Sono in tantissimi ormai ad aver preso anche a livello internazionale, come la Commissione globale sulla politica delle droghe (organizzazione di cui fa parte anche l’ex presidente dell’ONU Kofi Annan), una posizione nettamente antiproibizionista e piuttosto, a favore della legalizzazione della cannabis. Sono in tantissimi ormai a volere fortemente l’eliminazione di una legge così stupida e la produzione di marijuana di stato, come testimoniano i vari referendum sul tema. Che aspetta lo stato italiano a cambiare indirizzo alla propria politica in materia di stupefacenti, come ha fatto il presidente Mujica? Niente.

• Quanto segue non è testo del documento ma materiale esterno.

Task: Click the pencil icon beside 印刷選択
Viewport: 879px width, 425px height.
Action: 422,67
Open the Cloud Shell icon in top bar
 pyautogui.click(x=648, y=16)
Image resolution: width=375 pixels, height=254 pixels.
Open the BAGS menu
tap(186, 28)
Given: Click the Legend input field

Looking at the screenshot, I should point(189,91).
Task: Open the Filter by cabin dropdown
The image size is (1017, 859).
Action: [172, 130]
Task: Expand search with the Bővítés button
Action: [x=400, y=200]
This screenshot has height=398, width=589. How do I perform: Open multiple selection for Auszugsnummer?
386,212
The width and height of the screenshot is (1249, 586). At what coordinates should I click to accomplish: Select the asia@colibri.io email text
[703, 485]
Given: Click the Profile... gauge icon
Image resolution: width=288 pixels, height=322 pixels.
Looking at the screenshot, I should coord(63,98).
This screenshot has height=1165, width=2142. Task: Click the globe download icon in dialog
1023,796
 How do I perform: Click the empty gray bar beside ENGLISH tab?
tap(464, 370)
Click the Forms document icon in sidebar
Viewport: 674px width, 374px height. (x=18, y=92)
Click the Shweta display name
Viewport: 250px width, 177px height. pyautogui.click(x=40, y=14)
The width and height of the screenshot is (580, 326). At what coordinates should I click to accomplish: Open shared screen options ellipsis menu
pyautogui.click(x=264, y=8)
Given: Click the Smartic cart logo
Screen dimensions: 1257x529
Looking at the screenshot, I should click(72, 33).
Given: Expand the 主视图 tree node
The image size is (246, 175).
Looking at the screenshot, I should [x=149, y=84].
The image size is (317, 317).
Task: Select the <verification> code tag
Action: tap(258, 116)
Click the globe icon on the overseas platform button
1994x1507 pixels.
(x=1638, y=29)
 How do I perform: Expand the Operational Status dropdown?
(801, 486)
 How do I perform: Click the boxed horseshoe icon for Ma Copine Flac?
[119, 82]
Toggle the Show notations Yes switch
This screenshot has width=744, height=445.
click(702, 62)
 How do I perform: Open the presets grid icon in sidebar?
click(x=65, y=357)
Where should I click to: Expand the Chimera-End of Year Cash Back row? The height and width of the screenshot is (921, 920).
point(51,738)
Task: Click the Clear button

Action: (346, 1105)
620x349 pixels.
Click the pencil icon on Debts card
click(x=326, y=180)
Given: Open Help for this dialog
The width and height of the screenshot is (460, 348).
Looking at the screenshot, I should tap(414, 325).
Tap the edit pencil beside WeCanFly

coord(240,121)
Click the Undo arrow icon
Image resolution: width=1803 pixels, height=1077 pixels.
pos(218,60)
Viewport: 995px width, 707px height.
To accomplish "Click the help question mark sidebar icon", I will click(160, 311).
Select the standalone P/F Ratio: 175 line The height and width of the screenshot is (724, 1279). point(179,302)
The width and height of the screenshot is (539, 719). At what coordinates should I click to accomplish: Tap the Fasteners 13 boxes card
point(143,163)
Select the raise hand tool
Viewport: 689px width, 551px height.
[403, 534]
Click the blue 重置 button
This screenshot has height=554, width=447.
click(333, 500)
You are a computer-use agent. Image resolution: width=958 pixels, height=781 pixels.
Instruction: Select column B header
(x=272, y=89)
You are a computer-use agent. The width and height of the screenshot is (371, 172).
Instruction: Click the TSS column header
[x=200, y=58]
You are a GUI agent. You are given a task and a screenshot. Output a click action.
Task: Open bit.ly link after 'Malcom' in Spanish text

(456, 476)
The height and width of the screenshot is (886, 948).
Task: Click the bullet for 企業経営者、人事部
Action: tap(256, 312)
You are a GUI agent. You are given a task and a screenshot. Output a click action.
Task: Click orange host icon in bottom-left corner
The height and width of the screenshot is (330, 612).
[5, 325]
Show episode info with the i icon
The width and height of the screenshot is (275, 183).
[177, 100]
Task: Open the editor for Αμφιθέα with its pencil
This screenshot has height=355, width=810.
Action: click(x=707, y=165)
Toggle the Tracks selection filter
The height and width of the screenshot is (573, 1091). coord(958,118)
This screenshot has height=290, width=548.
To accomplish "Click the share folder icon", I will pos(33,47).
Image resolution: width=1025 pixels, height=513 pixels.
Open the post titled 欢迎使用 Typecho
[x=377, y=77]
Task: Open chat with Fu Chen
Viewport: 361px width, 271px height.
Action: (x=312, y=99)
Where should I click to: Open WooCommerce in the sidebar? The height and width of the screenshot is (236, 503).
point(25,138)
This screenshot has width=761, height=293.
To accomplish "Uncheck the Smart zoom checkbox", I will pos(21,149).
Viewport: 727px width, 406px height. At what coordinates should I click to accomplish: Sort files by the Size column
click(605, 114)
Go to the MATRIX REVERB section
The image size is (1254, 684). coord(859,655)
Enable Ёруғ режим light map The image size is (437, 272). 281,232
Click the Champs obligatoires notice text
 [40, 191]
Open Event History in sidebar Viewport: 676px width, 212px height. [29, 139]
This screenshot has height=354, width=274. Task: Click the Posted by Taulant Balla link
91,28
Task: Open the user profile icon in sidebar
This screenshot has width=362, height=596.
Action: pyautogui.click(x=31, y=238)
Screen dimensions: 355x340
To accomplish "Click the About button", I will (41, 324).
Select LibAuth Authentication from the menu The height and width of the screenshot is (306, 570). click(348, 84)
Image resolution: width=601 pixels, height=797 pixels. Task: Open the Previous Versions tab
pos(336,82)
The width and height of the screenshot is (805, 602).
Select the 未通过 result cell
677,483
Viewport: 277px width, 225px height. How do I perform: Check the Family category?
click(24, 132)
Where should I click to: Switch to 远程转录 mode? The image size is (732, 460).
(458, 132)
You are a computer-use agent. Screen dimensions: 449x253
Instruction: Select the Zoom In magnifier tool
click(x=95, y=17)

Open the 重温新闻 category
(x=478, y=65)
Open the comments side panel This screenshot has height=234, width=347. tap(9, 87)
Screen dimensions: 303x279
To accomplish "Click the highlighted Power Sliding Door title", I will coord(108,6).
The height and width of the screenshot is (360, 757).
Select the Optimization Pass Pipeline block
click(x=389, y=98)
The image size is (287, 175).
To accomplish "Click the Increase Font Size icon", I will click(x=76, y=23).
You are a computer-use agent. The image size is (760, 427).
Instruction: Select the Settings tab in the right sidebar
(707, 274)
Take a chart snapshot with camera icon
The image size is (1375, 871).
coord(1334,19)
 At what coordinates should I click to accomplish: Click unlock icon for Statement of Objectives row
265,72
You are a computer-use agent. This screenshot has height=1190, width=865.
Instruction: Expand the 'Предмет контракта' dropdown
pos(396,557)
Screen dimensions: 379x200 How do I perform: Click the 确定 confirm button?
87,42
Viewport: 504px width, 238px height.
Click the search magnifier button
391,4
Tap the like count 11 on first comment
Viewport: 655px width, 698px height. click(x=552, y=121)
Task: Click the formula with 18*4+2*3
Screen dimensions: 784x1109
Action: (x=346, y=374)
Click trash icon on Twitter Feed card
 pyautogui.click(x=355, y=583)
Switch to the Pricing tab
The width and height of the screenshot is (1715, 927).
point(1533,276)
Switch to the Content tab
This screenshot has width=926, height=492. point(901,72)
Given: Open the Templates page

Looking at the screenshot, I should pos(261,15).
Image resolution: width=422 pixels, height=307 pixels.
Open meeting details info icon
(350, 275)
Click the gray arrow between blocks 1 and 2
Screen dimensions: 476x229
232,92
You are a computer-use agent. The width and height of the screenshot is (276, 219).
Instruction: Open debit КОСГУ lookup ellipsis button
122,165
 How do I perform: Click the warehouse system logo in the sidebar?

Perché mentre in tutto il mondo si affronta con spirito progressista la questione della legalizzazione della cannabis, lo stato italiano è semplicemente troppo impegnato a legalizzare l’ex premier Berlusconi. La discussione politica, su qualsiasi tematica, in Italia si è ridotta alle chiacchiere sulle beghe giudiziarie e sugli espedienti politici che un vecchio delinquente (che a quest’ora dovrebbe essere già stato dimesso dalle sue funzioni pubbliche e arrestato) deve architettare per evitare di finire in galera e, possibilmente, per tenere il culo incollato alla “poltrona”. Siamo stufi! Mentre la politica dei porci comodi si perde volutamente tra queste bagarre, non soltanto viene impedito al nostro paese un passo avanti in termini di civiltà, ma in ultimo permette il verificarsi di un’ulteriore assurdità, l’alimentarsi di una vera e propria discriminazione: in carcere oggi ci finisce chi si fa una canna, mentre i veri delinquenti sono tutelati, ancora a piede libero, ancora a ricoprire incarichi governativi o già a spasso grazie alle ingerenze del pezzo grosso di turno. E allora non ci sono dubbi: il potere dimostra di intendere l’amministrazione della giustizia unicamente come tutela degli interessi economici della propria casta, stabilendo il confine tra legalità e illegalità con il discriminante del capitale. E allora è chiaro che a nessuno importa di migliorare la legge per renderla più equa, tanto non è uguale per tutti: per chi possiede il capitale, è sempre un po’ più uguale.